CUP is publishing an edited collection on women’s criminality in Europe.
ABOUT THE BOOK
Bringing together the most current research on the relationship between crime and gender in the West between 1600 and 1914, this authoritative volume places female criminality within its everyday context. It reveals how their socio-economic and cultural contexts provided women with 'agency' against a range of European backdrops, despite a fundamentally patriarchal criminal justice system, and includes in-depth analysis of original sources to show how changing living standards, employment, schooling and welfare arrangements had a direct impact on the quality of life of working class women, their risk of becoming involved in crime, and the likelihood of being prosecuted for it. Rather than treating women's criminality as always exceptional, this study draws out the similarities between female and male criminality, demonstrating how an understanding of specific cultural and socio-economic contexts is essential to explain female criminality, both why their criminal patterns changed, and how their crimes were represented by contemporaries.
ABOUT THE EDITORS
Manon van der Heijden, Universiteit Leiden
Manon van der Heijden is Professor of Comparative Urban History at Universiteit Leiden. Her research interests include crime and justice, marriage and the family, urban finances and public services. In 2012, she was granted a NWO VICI project Crime and Gender 1600–1900. She is a member of the Academia Europaea and author of Women and Crime in Early Modern Holland (2016).
Marion Pluskota, Universiteit Leiden
Marion Pluskota is Assistant Professor in Social History at Universiteit Leiden. She has published extensively on prostitution and criminality in the eighteenth and nineteenth centuries. She is the author of Prostitution and Social Control in Eighteenth-Century Port (2015).
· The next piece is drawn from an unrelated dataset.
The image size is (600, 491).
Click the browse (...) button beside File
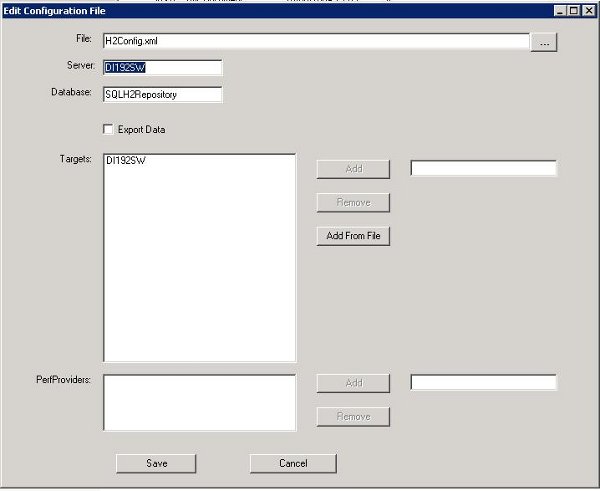[x=543, y=42]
Sanne Muurling, Universiteit Leiden
Sanne Muurling recently completed her Ph.D. at Universiteit Leiden with a dissertation on everyday crime and gender in early modern Bologna, Italy. Her research focuses on the social history of everyday life, including crime and deviance, single motherhood, welfare institutions, poverty and living culture.
TABLE OF CONTENTS
1. Introduction: women and crime in history Sanne Muurling, Marion Pluskota and Manon van der Heijden
2. Explaining crime and gender in Europe between 1600 and 1900 Manon van der Heijden
Part I. Violence, Space and Gender:
3. Women, violence and the uses of justice before the Criminal Court of early modern Bologna Sanne Muurling
4. The 'vanishing' female perpetrator of common assault Jo Turner
Part II. Prosecution and Punishment:
5. Gender and the prosecution of adultery in Geneva, 1550–1700 Sara Beam
6. 'Find the lady': tracing and describing the incarcerated female population of London in 1881 Lucy Williams and Barry Godfrey
7. Gender and release from imprisonment: convict licensing systems in mid- to late-nineteenth-century England Helen Johnston and David J. Cox
8. Female and male prisoners in Queensland 1880–1899: re-entry, risk factors, recidivism Alana Piper, Catrien Bijleveld, Susan Dennison and Jonathan de Bruin
Part III. Representation of Crime:
9. Girls, young women and crime: perceptions, realities and responses in a long-term perspective Sarah Auspert, Margo de Koster and Veerle Massin
10. 'Monstrous and indefensible'? Newspaper accounts of sexual assaults on children in nineteenth-century England and Wales Daniel J. R. Grey
11. Gender and Dutch newspaper reports of intimate violence, 1880–1910 Clare Wilkinson.